One of the things I love most about film is the uncertainty–that little bit of unknown that goes into every image. Using experimental techniques like blind double exposures, light leaks, and film soup just amplifies that opportunity for serendipity in my images that I often find to be symbolic and beautiful beyond anything I could have planned.
Just to further immerse myself in the unknown, I used equipment I don’t often grab and didn’t plan anything about what I’d use for subject matter. I put my hefty 85mm 1.4 lens on my Canon 1V, grabbed a 35mm for good measure, and started shooting.
I shot through the roll first in the space of one day, using anything from the chair in my husband’s office to my girls playing in the last light of the setting sun in the neighborhood park.
The next morning before sunrise, I swallowed my hesitation about using the dark bag I had purchased and never used, followed the tutorial, loaded my film backwards into an empty canister, and then back into my 1V, not expecting or even wanting frames to line up.
I got in my car and drove to familiar places I don’t usually use for photos, set my camera to overexpose two stops, and just let the light and my mood lead the way until the roll was complete once again in about one hour.
The next step in my journey into new territory was developing my own film. I’m not a person to let fear get in the way of creativity, or life in general, but I’m not made of stone! I had high hopes for this roll, and it felt dangerous and risky to use it as my first foray into developing at home.
But again, this project was all about diving headfirst into things I’m NOT used to doing, so I got going, and I’m happy to say that with a few hiccups at the beginning, the process went smoothly.
Scanning myself was also an integral part of the process, as the redscale image from the backside of the film mixed with the color of the emulsion side of the Kodak ColorPlus 200 was wide open to interpretation.
I further enjoyed the process of choosing crops in the mixed frames, allowing one shot to flow into another, using pieces in multiple images, finding different light and color as a jumping off point as the Epson V600 changed its interpretation with each new crop.
Beyond the intuitive and creative process of selecting images from the strips of color and texture, I also received images with those unexplainable juxtapositions, the serendipity of the blind double exposure.
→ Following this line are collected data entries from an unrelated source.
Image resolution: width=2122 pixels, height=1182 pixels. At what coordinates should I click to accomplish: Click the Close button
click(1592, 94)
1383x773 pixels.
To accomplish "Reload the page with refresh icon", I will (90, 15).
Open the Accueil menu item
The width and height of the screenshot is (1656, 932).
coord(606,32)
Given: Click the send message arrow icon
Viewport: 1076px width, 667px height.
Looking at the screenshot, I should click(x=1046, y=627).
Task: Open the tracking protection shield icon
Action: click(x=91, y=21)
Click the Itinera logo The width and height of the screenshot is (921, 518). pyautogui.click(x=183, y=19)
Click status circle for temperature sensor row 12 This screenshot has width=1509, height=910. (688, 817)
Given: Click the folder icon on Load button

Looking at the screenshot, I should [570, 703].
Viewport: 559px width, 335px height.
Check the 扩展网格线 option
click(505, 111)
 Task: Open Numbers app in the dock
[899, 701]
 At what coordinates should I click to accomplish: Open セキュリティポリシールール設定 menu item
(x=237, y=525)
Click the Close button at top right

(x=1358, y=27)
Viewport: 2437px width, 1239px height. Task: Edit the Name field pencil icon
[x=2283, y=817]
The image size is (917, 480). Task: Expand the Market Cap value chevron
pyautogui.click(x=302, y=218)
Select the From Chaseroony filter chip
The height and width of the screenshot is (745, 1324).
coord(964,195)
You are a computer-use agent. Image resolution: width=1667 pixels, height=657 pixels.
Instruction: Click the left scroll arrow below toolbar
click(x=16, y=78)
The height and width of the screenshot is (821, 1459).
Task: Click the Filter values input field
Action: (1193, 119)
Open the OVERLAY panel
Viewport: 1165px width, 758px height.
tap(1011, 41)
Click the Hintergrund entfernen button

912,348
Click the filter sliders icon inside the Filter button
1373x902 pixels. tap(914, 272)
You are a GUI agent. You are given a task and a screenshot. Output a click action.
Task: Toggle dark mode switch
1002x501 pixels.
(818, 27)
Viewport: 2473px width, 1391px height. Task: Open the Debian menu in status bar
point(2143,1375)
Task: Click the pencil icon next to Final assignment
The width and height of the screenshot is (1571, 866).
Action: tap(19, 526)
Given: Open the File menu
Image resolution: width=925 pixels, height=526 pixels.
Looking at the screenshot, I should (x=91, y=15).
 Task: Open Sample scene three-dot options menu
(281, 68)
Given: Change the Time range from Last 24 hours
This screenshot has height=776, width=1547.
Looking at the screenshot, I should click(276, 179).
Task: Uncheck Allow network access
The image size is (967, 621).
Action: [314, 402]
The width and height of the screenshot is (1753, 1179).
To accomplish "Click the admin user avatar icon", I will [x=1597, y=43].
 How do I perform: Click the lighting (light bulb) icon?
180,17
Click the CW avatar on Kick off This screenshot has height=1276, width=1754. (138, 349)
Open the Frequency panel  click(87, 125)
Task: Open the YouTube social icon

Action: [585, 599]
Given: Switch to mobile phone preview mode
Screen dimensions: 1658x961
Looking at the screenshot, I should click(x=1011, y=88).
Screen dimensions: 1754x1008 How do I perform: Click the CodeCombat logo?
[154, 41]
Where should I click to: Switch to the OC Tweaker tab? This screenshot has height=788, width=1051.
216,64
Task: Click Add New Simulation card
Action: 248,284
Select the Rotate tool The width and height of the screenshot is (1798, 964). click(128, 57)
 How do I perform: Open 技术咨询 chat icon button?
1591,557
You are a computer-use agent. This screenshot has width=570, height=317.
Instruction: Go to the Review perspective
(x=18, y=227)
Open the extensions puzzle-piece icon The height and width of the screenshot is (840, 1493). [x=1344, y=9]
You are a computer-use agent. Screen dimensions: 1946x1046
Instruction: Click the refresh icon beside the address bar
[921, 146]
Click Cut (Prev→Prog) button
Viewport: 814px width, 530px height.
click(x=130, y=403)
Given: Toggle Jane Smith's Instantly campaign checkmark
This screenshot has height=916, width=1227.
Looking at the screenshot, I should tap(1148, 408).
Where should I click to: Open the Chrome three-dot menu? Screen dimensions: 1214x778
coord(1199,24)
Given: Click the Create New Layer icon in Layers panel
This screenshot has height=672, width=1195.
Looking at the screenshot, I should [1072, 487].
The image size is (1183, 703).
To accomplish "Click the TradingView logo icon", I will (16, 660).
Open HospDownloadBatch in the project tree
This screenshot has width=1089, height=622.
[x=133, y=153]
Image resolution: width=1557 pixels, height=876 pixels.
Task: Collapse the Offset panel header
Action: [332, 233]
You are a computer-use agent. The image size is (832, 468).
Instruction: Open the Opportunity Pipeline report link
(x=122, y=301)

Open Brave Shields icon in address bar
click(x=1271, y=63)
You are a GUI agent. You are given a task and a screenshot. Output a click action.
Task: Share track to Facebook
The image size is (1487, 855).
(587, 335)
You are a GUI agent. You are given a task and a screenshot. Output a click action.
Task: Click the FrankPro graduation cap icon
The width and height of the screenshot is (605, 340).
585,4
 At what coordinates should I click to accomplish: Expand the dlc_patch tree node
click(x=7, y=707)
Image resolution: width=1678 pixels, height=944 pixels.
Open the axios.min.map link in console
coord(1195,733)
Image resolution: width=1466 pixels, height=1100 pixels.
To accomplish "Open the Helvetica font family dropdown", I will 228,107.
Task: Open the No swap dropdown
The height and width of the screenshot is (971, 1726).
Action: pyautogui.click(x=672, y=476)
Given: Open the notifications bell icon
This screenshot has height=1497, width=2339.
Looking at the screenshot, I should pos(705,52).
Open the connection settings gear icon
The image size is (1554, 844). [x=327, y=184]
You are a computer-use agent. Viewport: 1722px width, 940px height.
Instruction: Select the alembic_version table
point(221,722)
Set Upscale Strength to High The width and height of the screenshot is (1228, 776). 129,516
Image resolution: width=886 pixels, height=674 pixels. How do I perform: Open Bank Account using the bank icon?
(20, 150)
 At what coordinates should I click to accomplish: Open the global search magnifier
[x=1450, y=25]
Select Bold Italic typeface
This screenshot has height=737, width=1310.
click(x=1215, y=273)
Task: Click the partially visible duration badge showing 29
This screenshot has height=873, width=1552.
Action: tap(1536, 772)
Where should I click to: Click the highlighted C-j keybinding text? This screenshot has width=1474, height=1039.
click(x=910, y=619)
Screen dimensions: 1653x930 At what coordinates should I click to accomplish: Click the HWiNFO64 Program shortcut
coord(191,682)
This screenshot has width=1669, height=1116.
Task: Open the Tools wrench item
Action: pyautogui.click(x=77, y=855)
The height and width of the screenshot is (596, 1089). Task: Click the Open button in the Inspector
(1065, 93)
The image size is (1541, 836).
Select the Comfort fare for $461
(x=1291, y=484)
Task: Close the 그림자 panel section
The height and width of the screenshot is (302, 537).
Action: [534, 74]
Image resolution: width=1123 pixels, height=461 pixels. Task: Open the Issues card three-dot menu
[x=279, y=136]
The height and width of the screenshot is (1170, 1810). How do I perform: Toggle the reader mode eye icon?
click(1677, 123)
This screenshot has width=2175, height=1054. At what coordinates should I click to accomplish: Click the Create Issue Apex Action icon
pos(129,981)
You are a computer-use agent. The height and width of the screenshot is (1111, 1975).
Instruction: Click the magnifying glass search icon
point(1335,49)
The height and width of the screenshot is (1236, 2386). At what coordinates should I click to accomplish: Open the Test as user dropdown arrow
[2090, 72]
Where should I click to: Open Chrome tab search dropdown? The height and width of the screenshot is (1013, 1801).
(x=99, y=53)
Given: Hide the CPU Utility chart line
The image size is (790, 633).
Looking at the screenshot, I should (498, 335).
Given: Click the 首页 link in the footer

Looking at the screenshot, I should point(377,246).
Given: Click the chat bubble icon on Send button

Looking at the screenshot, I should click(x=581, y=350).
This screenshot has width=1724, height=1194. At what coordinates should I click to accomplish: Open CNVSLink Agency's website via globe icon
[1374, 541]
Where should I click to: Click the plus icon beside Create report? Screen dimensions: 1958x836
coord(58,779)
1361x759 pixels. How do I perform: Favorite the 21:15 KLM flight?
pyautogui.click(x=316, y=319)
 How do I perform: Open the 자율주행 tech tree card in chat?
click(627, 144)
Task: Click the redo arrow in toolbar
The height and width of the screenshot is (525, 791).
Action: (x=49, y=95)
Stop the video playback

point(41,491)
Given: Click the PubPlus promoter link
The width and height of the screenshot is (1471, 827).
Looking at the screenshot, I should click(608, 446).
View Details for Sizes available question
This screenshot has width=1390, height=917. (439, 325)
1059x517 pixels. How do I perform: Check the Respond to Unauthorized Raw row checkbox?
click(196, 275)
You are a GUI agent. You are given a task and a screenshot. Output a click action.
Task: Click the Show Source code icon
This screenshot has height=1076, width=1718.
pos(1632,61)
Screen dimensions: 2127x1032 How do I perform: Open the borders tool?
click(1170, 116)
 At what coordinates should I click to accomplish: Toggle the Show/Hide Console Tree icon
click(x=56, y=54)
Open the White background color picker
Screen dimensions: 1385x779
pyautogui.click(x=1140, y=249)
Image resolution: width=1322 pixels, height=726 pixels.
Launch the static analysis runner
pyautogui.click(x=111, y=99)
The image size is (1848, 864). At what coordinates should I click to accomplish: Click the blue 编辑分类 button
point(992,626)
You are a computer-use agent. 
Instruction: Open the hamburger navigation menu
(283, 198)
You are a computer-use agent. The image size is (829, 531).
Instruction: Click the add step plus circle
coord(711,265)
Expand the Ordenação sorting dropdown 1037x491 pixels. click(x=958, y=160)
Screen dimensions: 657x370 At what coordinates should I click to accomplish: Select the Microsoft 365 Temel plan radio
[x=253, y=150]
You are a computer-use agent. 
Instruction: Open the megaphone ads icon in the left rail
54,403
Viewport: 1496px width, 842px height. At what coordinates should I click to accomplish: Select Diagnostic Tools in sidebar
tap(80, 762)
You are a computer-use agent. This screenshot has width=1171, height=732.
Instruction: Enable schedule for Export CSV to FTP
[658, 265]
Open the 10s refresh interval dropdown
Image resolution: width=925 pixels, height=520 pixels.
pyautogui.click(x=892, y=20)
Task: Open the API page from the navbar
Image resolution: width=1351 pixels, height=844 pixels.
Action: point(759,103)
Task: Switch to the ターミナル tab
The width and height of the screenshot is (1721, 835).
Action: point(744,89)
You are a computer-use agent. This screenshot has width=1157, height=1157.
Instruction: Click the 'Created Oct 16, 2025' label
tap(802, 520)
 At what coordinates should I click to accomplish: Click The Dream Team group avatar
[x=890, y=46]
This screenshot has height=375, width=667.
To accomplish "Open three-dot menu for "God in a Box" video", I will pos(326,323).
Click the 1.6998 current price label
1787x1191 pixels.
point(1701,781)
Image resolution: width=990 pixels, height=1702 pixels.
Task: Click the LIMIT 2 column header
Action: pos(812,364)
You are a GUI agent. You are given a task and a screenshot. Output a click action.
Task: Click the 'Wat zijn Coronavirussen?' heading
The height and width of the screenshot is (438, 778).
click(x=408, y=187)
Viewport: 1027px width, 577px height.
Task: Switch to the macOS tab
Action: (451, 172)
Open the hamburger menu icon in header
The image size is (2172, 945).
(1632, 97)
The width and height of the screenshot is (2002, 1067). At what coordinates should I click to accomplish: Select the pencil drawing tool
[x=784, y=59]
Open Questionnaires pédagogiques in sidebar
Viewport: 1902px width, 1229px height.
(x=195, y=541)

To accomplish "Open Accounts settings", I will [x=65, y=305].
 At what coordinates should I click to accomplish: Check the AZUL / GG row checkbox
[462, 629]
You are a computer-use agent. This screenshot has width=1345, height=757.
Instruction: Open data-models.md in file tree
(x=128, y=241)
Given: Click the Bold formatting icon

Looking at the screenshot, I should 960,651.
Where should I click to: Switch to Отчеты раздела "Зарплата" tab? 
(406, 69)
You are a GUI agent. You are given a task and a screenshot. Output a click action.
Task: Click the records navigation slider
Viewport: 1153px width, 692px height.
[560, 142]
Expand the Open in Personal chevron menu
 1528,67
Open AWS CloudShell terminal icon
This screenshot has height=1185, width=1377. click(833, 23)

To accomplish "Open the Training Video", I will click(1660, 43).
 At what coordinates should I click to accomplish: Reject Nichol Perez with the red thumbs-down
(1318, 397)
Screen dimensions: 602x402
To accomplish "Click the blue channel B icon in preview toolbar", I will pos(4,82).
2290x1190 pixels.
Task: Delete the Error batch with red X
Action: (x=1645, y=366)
In this roll were sunrises and sunsets on overlapping frames, the same mountain range perfectly lining up when shot from different locations and perspectives, my daughter dipping her toe into a neighboring frame full of golden light, a perfectly centered subject inside a sideways landscape reflection. And all with the otherworldly light and color of the redscale grounded by the reality of clean film color.
I would have been happy with one interesting image, but my blind faith and little bit of courage was rewarded with a whole roll of beauty, confusion, collision, and harmony.
Each frame feels like a story written just for me. Exposing both sides of the film is something I’ll come back to each time I need a little extra risk in my work, and I expect I will always be equally pleasantly surprised by the unexpected.